▶ **WORK ITEM**:
Beginning at the line that contains "Screen dimensions: 1250x952" and ending at the last line of the entries, write out each line exactly; include nothing outside that span.

▶ **EXCERPTED DATA**:
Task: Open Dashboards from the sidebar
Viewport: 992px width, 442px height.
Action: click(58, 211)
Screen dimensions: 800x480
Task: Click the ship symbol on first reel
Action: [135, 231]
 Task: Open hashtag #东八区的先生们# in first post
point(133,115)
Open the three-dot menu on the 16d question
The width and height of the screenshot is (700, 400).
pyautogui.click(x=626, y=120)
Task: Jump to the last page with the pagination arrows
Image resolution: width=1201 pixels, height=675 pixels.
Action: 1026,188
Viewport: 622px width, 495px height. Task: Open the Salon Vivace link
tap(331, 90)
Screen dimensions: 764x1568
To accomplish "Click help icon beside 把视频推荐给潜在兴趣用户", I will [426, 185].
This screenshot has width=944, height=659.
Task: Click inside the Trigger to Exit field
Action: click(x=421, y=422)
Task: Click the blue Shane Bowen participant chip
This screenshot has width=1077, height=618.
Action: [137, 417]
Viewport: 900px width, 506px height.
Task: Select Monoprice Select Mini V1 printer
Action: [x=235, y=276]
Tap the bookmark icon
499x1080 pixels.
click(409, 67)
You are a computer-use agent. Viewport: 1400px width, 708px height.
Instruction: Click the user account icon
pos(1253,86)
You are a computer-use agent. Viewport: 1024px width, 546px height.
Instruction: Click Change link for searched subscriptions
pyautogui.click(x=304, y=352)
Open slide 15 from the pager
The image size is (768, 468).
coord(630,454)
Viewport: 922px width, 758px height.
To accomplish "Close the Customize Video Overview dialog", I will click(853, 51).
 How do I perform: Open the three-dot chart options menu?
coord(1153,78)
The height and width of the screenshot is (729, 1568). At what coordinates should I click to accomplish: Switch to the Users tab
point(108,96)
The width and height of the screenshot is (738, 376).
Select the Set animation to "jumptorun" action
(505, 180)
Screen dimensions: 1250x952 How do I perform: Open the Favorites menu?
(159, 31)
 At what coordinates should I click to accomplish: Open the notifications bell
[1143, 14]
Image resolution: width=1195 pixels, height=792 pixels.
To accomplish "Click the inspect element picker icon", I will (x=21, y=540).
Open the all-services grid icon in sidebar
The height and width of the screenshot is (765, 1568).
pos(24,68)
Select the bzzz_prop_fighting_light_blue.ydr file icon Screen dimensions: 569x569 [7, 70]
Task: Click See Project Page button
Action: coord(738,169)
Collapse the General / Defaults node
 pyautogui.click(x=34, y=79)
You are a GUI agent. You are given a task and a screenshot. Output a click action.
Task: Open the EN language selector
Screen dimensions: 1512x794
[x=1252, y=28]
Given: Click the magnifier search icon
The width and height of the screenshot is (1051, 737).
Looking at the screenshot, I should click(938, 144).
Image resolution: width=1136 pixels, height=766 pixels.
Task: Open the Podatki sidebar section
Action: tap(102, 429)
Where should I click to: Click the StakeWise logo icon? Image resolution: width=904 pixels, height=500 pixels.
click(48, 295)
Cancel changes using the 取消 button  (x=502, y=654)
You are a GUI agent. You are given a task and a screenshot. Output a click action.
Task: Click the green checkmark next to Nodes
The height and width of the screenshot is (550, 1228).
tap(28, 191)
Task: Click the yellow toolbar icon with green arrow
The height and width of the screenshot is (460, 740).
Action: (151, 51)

▶ **COMPLETED TASK**:
Screen dimensions: 1250x952 How do I perform: Open the Favorites menu?
(159, 31)
 At what coordinates should I click to accomplish: Open the notifications bell
[1143, 14]
Image resolution: width=1195 pixels, height=792 pixels.
To accomplish "Click the inspect element picker icon", I will (x=21, y=540).
Open the all-services grid icon in sidebar
The height and width of the screenshot is (765, 1568).
pos(24,68)
Select the bzzz_prop_fighting_light_blue.ydr file icon Screen dimensions: 569x569 [7, 70]
Task: Click See Project Page button
Action: coord(738,169)
Collapse the General / Defaults node
 pyautogui.click(x=34, y=79)
You are a GUI agent. You are given a task and a screenshot. Output a click action.
Task: Open the EN language selector
Screen dimensions: 1512x794
[x=1252, y=28]
Given: Click the magnifier search icon
The width and height of the screenshot is (1051, 737).
Looking at the screenshot, I should click(938, 144).
Image resolution: width=1136 pixels, height=766 pixels.
Task: Open the Podatki sidebar section
Action: tap(102, 429)
Where should I click to: Click the StakeWise logo icon? Image resolution: width=904 pixels, height=500 pixels.
click(48, 295)
Cancel changes using the 取消 button  (x=502, y=654)
You are a GUI agent. You are given a task and a screenshot. Output a click action.
Task: Click the green checkmark next to Nodes
The height and width of the screenshot is (550, 1228).
tap(28, 191)
Task: Click the yellow toolbar icon with green arrow
The height and width of the screenshot is (460, 740).
Action: (151, 51)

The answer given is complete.